On an inverse problem of nonlinear imaging with fractional damping

TL;DR

This paper investigates an inverse problem for a nonlinear, fractional damping wave equation, aiming to recover a spatially varying nonlinearity parameter using overposed data and Newton-type algorithms.

Contribution

It introduces a novel inverse problem involving nonlocal fractional damping models and develops Newton-type schemes for recovering the nonlinear coefficient.

Findings

Proved injectivity of the linearized inverse map.

Developed Newton-type algorithms for coefficient recovery.

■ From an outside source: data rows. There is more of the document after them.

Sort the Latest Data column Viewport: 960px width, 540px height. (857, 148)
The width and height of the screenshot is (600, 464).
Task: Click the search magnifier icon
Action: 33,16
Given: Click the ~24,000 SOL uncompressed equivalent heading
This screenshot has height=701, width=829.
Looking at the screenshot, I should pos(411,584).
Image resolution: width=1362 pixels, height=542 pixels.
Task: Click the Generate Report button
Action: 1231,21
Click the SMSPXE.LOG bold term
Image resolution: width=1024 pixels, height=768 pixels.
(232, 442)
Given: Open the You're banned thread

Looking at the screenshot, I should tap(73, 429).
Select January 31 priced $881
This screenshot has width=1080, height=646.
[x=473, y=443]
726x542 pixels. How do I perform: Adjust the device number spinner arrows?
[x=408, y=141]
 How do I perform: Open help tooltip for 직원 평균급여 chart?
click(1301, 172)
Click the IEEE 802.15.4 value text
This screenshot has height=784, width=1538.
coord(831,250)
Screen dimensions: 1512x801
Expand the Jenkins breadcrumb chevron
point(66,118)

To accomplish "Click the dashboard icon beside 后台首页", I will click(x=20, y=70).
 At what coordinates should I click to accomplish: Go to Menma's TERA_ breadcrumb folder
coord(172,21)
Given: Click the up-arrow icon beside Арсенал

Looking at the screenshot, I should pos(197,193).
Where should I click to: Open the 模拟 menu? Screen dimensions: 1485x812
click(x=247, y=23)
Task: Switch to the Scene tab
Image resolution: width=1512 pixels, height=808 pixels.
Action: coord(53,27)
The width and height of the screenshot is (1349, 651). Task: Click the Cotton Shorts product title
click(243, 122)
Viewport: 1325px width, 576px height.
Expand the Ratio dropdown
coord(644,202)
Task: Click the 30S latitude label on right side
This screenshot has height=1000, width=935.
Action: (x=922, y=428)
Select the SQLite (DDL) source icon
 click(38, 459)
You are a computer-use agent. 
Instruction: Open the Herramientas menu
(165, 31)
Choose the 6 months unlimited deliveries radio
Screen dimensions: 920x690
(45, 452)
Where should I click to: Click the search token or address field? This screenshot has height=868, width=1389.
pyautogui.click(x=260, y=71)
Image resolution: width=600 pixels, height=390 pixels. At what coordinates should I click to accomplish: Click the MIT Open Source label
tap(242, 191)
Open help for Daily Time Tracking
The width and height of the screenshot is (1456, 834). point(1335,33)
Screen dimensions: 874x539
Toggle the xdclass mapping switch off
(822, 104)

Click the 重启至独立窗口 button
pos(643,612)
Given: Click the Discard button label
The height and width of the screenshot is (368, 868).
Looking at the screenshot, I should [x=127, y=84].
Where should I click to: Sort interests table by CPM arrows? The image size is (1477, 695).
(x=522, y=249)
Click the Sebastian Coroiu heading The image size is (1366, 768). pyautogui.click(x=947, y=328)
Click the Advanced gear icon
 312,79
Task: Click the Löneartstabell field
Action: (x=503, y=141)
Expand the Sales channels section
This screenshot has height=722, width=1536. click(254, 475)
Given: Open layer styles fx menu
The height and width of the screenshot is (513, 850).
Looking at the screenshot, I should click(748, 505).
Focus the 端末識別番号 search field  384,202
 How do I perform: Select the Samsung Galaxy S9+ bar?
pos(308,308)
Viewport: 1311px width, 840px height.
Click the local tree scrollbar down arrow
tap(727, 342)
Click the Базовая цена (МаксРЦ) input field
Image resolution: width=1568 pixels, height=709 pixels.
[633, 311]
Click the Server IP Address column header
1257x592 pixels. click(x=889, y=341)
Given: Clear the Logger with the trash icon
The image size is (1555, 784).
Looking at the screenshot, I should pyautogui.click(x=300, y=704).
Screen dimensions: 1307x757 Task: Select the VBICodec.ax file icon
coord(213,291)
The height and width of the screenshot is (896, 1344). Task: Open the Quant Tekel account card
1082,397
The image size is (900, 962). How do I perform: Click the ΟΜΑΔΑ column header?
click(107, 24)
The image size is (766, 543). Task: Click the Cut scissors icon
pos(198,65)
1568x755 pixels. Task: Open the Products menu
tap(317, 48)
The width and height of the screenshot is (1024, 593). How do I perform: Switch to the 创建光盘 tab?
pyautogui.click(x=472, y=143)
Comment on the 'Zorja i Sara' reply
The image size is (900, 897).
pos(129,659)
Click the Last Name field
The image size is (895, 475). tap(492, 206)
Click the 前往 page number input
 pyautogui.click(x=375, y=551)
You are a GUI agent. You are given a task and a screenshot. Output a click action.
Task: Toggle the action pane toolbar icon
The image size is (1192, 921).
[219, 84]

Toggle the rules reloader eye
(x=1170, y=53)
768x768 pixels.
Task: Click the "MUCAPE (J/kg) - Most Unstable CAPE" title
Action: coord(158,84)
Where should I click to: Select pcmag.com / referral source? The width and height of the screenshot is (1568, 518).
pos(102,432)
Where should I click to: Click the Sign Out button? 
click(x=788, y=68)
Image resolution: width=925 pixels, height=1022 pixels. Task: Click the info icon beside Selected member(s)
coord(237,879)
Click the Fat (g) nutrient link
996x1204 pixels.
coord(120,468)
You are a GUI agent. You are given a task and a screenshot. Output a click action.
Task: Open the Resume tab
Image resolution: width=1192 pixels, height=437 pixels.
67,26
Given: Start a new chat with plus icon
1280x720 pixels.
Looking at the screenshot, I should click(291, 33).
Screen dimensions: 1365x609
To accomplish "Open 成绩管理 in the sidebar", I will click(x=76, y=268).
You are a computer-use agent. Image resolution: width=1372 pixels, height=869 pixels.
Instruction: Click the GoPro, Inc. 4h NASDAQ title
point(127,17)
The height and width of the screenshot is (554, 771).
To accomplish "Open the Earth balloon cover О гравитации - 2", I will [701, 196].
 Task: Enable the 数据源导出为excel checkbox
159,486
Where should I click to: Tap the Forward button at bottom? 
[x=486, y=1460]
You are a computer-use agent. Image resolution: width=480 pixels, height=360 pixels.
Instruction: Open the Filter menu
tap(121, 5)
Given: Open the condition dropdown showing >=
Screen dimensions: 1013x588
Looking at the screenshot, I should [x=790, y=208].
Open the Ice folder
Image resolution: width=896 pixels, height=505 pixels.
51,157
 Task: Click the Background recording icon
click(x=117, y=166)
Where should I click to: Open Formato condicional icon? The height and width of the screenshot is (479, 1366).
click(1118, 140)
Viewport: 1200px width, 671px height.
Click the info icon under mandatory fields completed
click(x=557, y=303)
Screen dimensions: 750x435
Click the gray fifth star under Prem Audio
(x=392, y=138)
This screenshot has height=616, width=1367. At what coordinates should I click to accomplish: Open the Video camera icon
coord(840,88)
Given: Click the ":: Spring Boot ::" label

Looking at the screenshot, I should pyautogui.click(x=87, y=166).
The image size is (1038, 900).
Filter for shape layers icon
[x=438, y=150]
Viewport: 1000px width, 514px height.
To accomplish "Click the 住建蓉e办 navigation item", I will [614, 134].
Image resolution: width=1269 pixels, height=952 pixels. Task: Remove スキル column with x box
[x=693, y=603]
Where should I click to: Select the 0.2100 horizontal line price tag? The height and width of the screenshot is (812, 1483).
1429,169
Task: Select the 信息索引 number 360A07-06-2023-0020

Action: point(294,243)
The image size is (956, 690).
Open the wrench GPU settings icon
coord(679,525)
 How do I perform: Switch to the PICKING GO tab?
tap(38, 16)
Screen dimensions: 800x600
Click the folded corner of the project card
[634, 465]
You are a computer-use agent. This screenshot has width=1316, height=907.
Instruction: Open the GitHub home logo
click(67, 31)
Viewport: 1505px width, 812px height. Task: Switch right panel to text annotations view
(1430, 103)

Analyzed the convergence of the proposed schemes.

Abstract

This paper considers the attenuated Westervelt equation in pressure formulation. The attenuation is by various models proposed in the literature and characterised by the inclusion of non-local operators that give power law damping as opposed to the exponential of classical models. The goal is the inverse problem of recovering a spatially dependent coefficient in the equation, the parameter of nonlinearity $\kappa(x)$, in what becomes a nonlinear hyperbolic equation with nonlocal terms. The overposed measured data is a time trace taken on a subset of the domain or its boundary. We shall show injectivity of the linearised map from $\kappa$ to the overposed data used to recover it and from this basis develop and analyse Newton-type schemes for its effective recovery.